I don’t think that D’Orey intended, or even wanted, to create a medieval manuscript in this show. But the minute detail argues for a minimal image, something we might associate with an antiquated manuscript, even if the entire composition is middle-sized. The idea works as a model of political data made monumental--tiny increments of knowledge build into a perception and an attitude, based on rumor, that profoundly influences the way we process our opinions. Amazingly, D’Orey makes very striking art out of analyzable information, in ways that don’t retrieve that information so much as rework it in visual terms. One has the sense that the art consists of bytes--minute amounts of knowledge--that are orchestrated into a mosaic with an extraordinarily beautiful surface. So the image, derived from an abstract, external process exemplifies that process to an extreme degree. One can only assume that the connection between the two kinds of representation--visual and social--is as tightly claimed as it is in this art. Perhaps the feeling that larger social organizations are forming this work is correct; but what we see does not reflect the influence. Instead, we see surfaces crowded with tiny images that reflect language and abstraction.

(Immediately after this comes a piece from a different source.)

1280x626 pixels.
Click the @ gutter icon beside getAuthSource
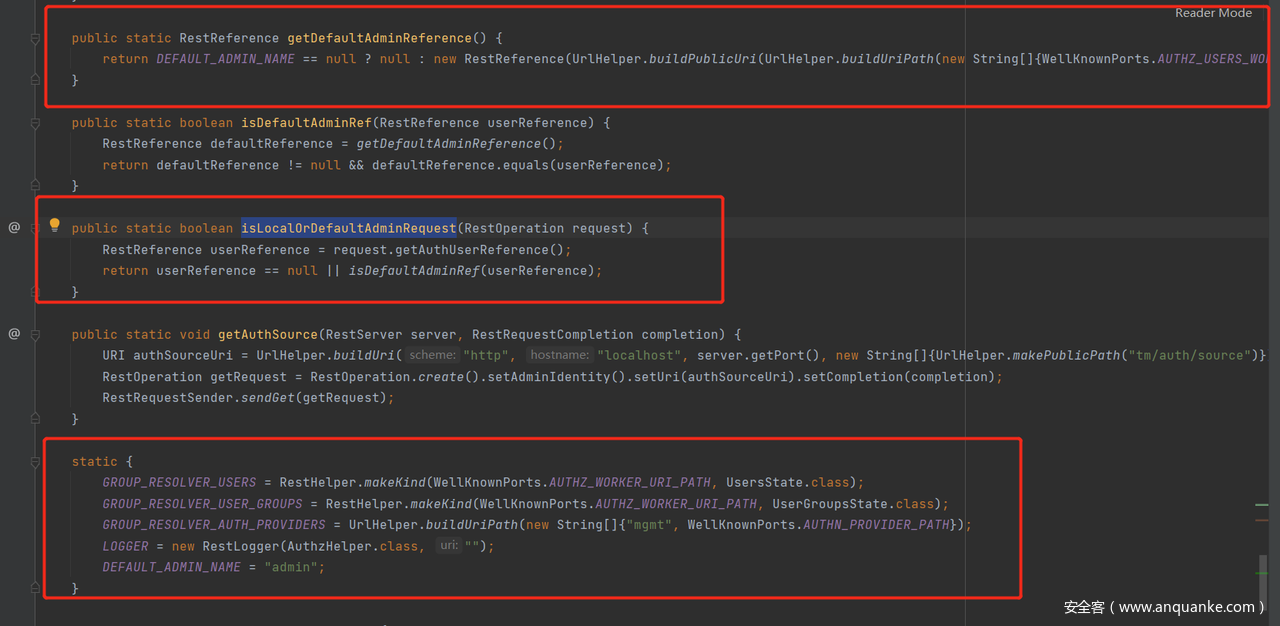click(x=14, y=334)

Cascade #22 (2019) reflects a composition halved horizontally; the top half consists of a light colored mélange of short horizontal forms in white, made more complicated by an overlay of words. The bottom half indicates similar forms, but they are black and play over a ground of thick red and thin white vertical stripes, meant to portray the glitches occurring in computer imagery. Social media are not indicated here or elsewhere, but they are key to D’Orey’s art. We can ask, How can the concept of rumor be visually represented? Namely, by a welter of conflicting imagery that is at once anarchic and highly formalized--this describes exactly what happens in social media, powerful because of its snap judgment and the seemingly objectively weighted expression of opinion. This is driven by the unverifiable events that fuel rumors. D’Orey’s art captures this mass of information and the consequent biases of its politicized expression extremely well.

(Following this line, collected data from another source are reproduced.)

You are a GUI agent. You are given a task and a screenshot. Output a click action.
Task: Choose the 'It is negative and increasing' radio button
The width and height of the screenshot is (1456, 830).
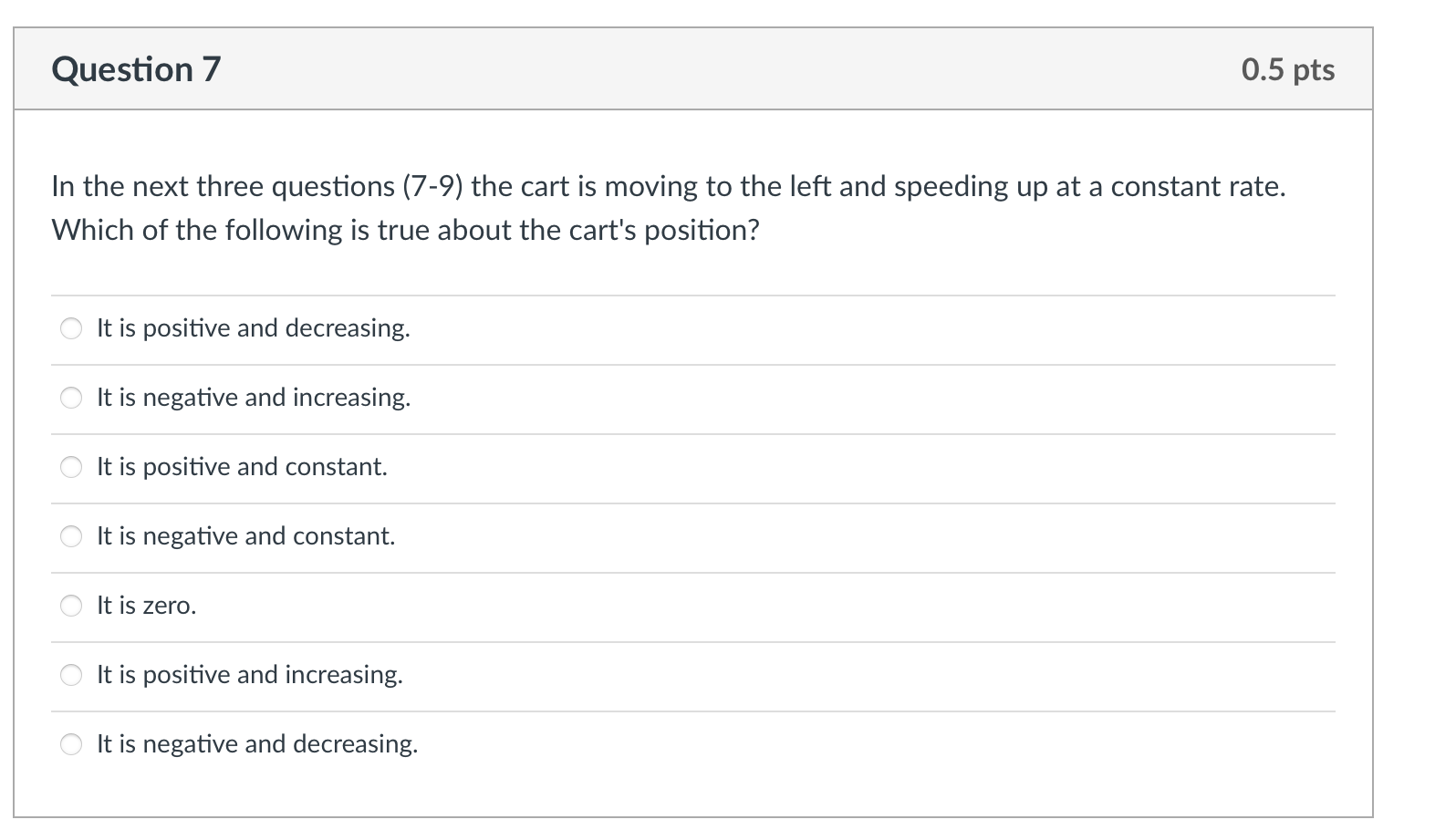click(x=71, y=398)
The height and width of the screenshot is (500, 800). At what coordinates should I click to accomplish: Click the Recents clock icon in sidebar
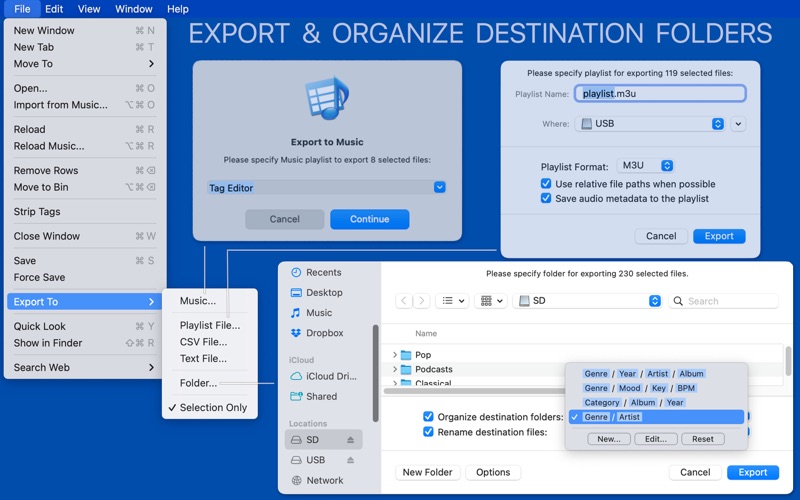pos(296,273)
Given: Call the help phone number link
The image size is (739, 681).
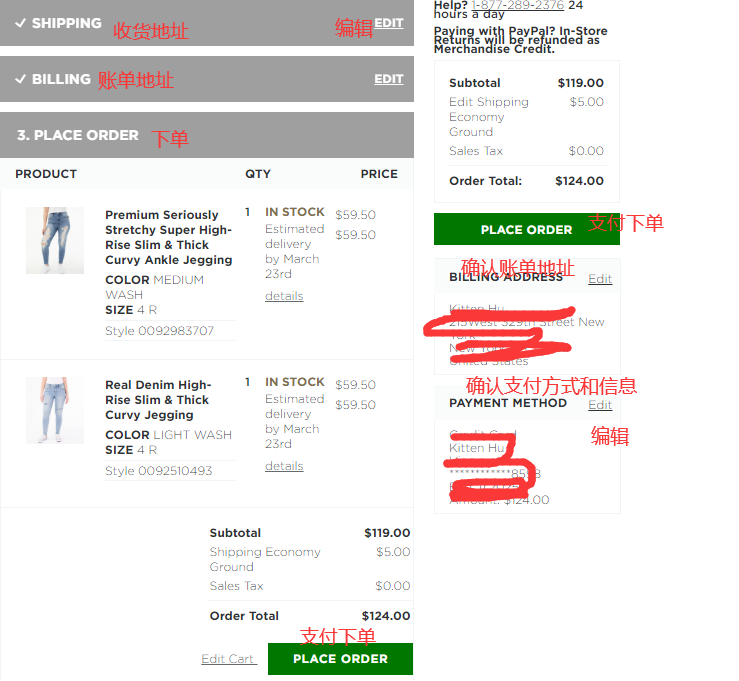Looking at the screenshot, I should [x=517, y=5].
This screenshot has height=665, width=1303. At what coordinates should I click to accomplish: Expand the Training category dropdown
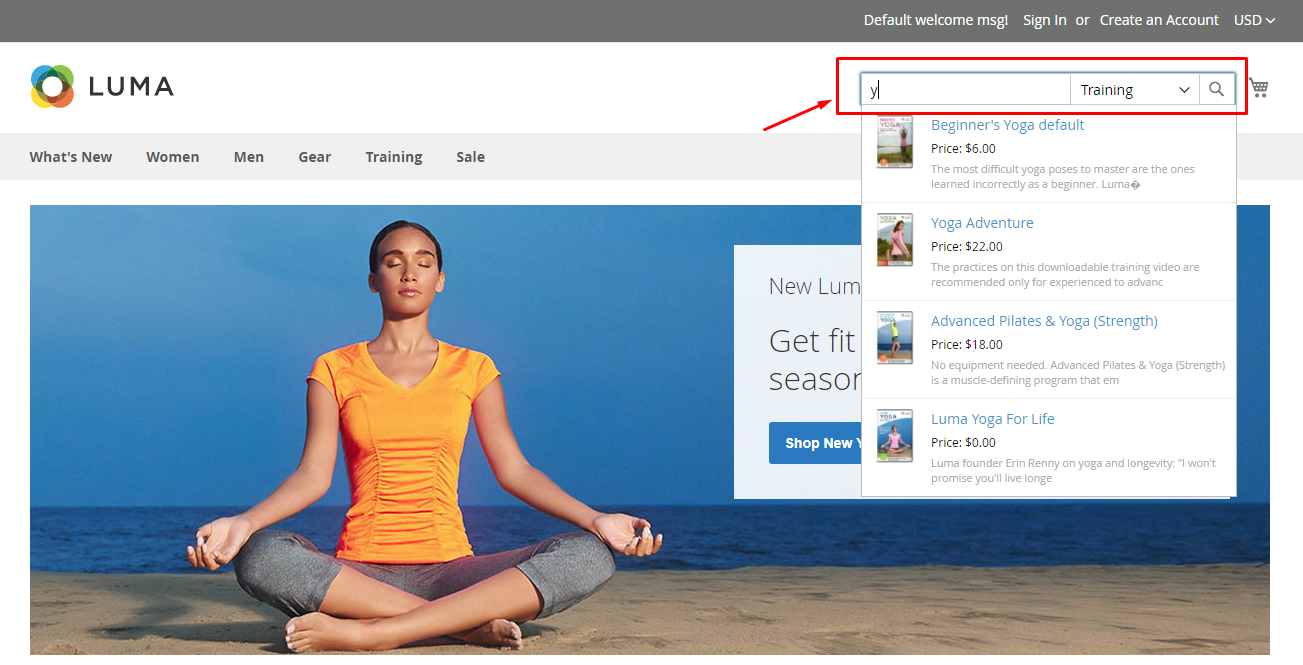point(1134,90)
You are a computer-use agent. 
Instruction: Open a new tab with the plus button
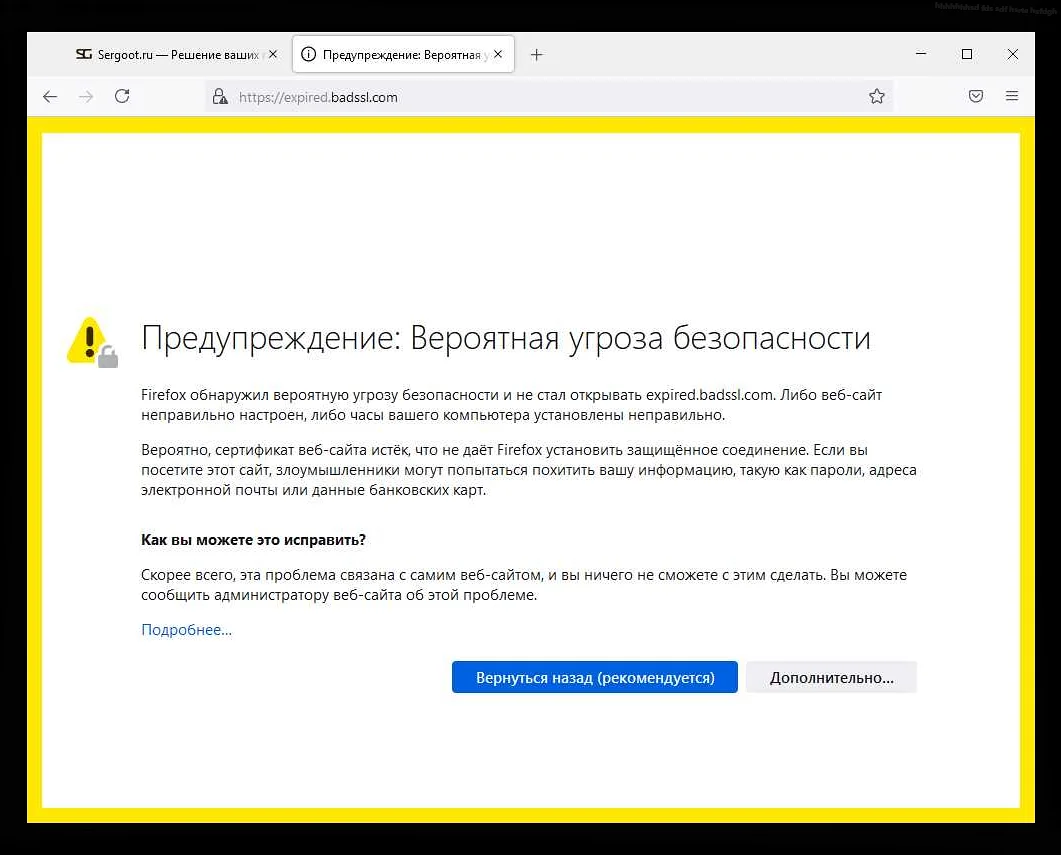(537, 54)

In the work Cascade #20 (2019), we can see how the laser prints take over most of the compositional field, forming a large inchoate mass over a reddish, black ground that seems to have been generated as a computer output. The black-and-white prints connect letters that make no sense, so that massive upheaval of sense, literary and visual, occurs as an overload of detail for the senses. Isn’t this what happens, on both an informational and social level, in social media? Thus the show is truly a draft, on a tight and complicated imagistic platorm, of what occurs in social media. It is strange to think of so complete a computer-driven exchange as being the basis of such sophisticated art as Luiz’s, but that is what happens. In Cascade #33 (2019), the rumor-driven complexities of D’Orey’s show are seen as a black mass, with openings allowing bits of red and yellow to come through to the viewer; the black rectangle is framed on three sides (except the bottom) by thick bezels made of small rectangles--red and yellow, with a few blue and white ones. While there is no theme that can be ascribed to the patterns we see--how can the particulars of a rumor be described visually?--at the same time we can enjoy the overall pattern of language imposed as a visual field rather than being understood as literary alone. (This happens in the short video on view, with its layers of moving letters.) Somehow we can see the unseeable in this show, which offers an image-oriented construction of social reality. What would have thought this possible? But in “Rumor,” the conceit is not only possible, it works. WM
Jonathan Goodman is a writer in New York who has written for Artcritical, Artery and the Brooklyn Rail among other publications.